The David Lee Roth Band chronology
| Your Filthy Little Mouth (1994) | DLR Band (1998) | Diamond Dave (2003) |

= DLR Band =

DLR Band is the fifth full-length studio album by David Lee Roth, the former vocalist of Van Halen, and the first and only credited to the DLR Band. It was released in 1998 and remains the only installment on Roth's own Wawazat!! label.

Professional ratings
Review scores
| Source | Rating |
| AllMusic | Star |
| The Daily Vault | B |
| The Rolling Stone Album Guide | Star |

==Information==
DLR Band was recorded and mixed in ten days, a technique Roth had not utilized since 1979's Van Halen II. John Lowery (aka John 5), Mike Hartman, and Terry Kilgore played guitar on the record. Lowery actually performed double duty for the record, performing bass guitar under the "B'ourbon Bob" pseudonym. Also on the album was a then virtually unknown drummer Ray Luzier, later a full member of Korn.

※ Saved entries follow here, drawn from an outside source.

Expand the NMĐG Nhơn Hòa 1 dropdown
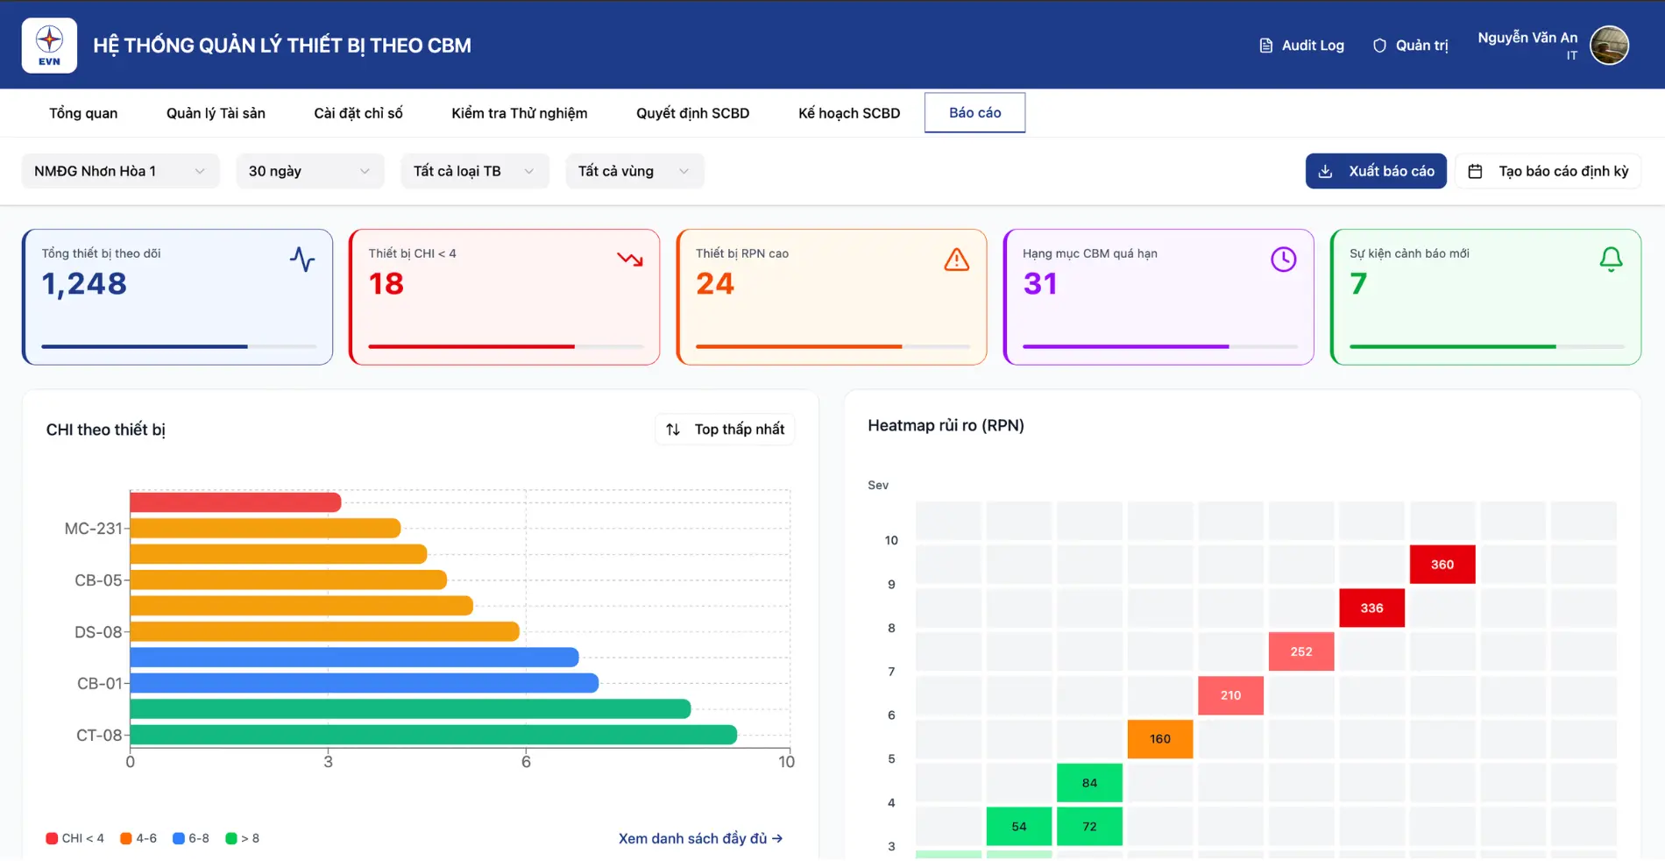1665x861 pixels. pos(120,171)
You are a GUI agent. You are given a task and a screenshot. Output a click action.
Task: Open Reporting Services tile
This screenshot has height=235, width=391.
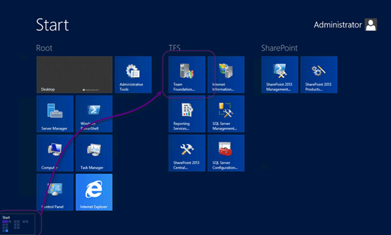tap(187, 114)
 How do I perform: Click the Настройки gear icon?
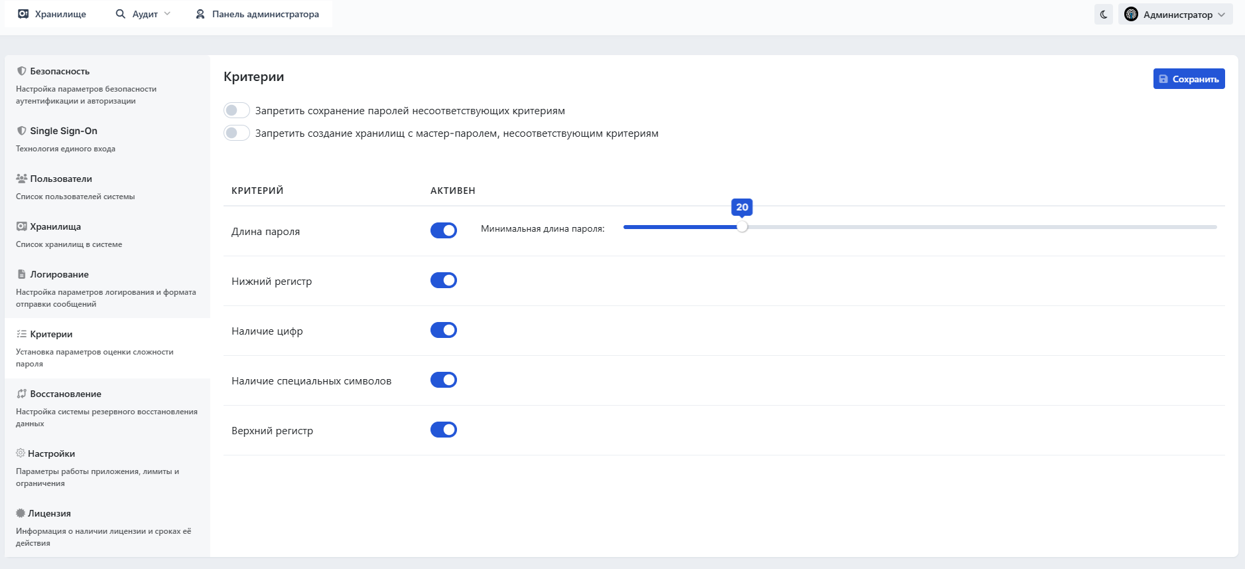(x=21, y=453)
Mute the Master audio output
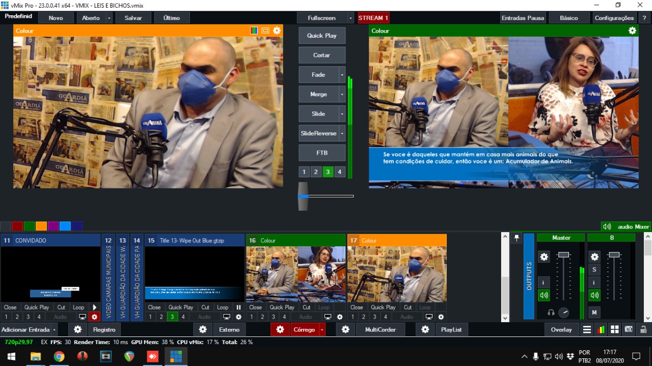The width and height of the screenshot is (652, 366). point(544,295)
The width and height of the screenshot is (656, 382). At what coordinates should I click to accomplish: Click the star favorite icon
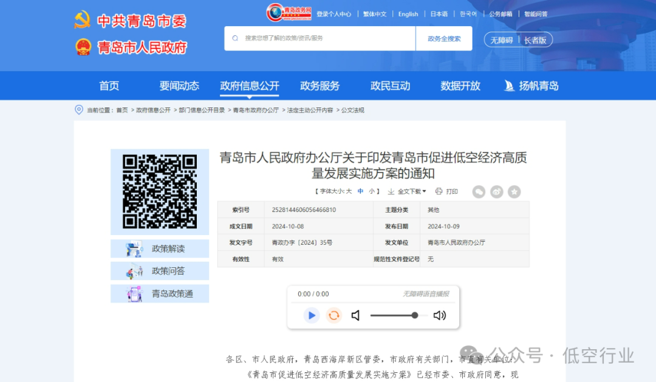coord(514,191)
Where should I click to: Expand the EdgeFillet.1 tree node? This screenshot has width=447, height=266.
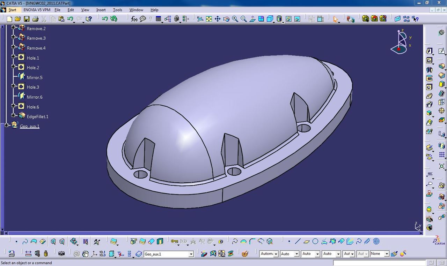point(13,115)
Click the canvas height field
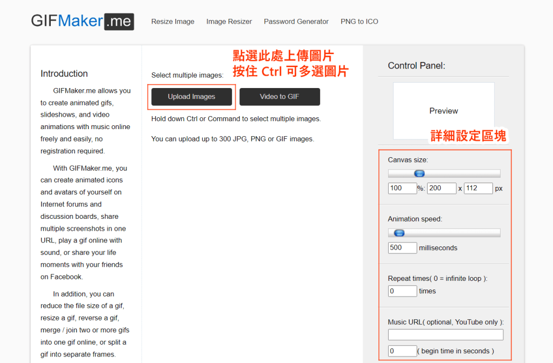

Two tracks from DLR Band, "King of the Hill" and "Indeedido", would later appear on Mike Hartman's solo release, Black Glue, as "Southern Romp" and "Stomp", respectively. Written by Hartman, both tracks would be remixed and made instrumental for Hartman's release.

The album's cover artwork features a picture of model Bettie Page taken by Bunny Yeager, who receives credit in the liner notes. This led to it being colloquially referred to as the Bettie Page album.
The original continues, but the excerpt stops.